This is one of my favourite quotes and something I often remind myself of. I love it because it goes both ways.


If you continually practice something:

  • You'll get better at it

  • You'll be more likely to do it again

  • You'll enjoy it more

  • It will be easier to maintain

This applies to training as well as life in general. But, on the other side of this, bad habits also grow stronger if repeated. 

This is why momentum when creating good habits is so important. You go to the gym, have a good workout, neurotransmitters such as dopamine and serotonin are released - you crave that feeling so you go again tomorrow. It’s a feedback loop. If something feels good, we want to repeat it.

On the other hand, you stop at McDonald's on your way home from work. Again, another hit of dopamine! So the next day, you want it again. Often, it’s not the action itself we crave, it’s the feeling we get from the action e.g the release of neurotransmitters such as dopamine and serotonin. These are extremely powerful and without realising, they are what drive a lot of our decisions. Once you understand how neurotransmitters work, you are able to use them to your advantage. How often have you decided to 'treat' yourself by having a donut, piece of cake, lollies etc - you tell yourself you'll only have 1. But one quickly turns into 2 then 3.. This is why a lot of people say it's easier to have none than to have 1. It's scientifically true! With this knowledge in mind, you can make the conscious to choice to preempt that saying yes may be detrimental to your goals.

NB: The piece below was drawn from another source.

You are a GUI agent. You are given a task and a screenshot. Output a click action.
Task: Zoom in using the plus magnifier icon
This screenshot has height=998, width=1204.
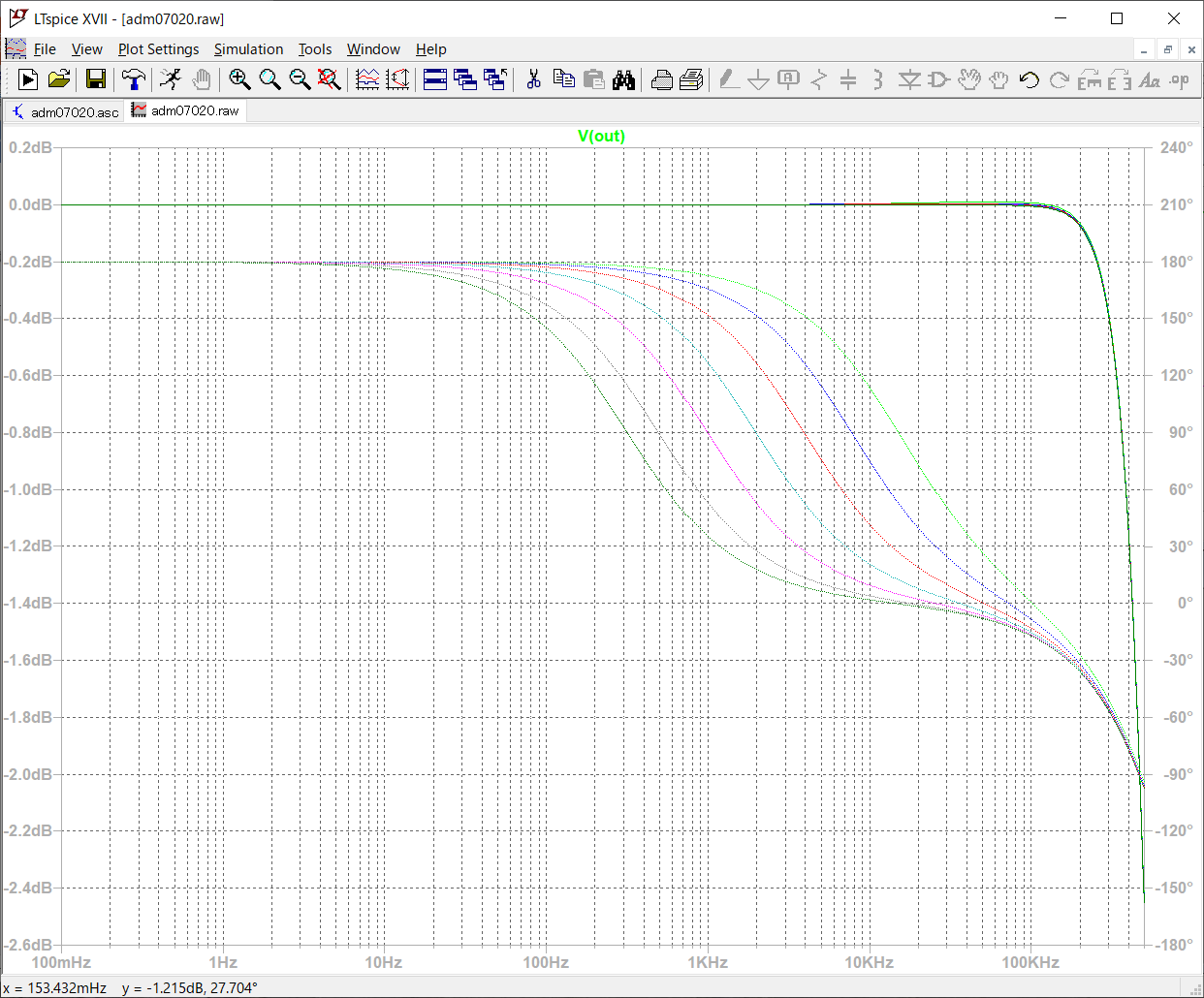[239, 79]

Next time you feel yourself about to make a decision you know you shouldn’t - ask yourself if this is an action you’re comfortable repeating and consequently, having grow stronger. The more you do something, the more often you will keep doing it..

Consider where you are getting your sources of dopamine from and if you have any negative habits forming. Some healthy, natural, sources of dopamine include exercise, sunlight, foods rich in tyrosine (banana, eggs, avocado) sleep and activities such as meditation and listening to music.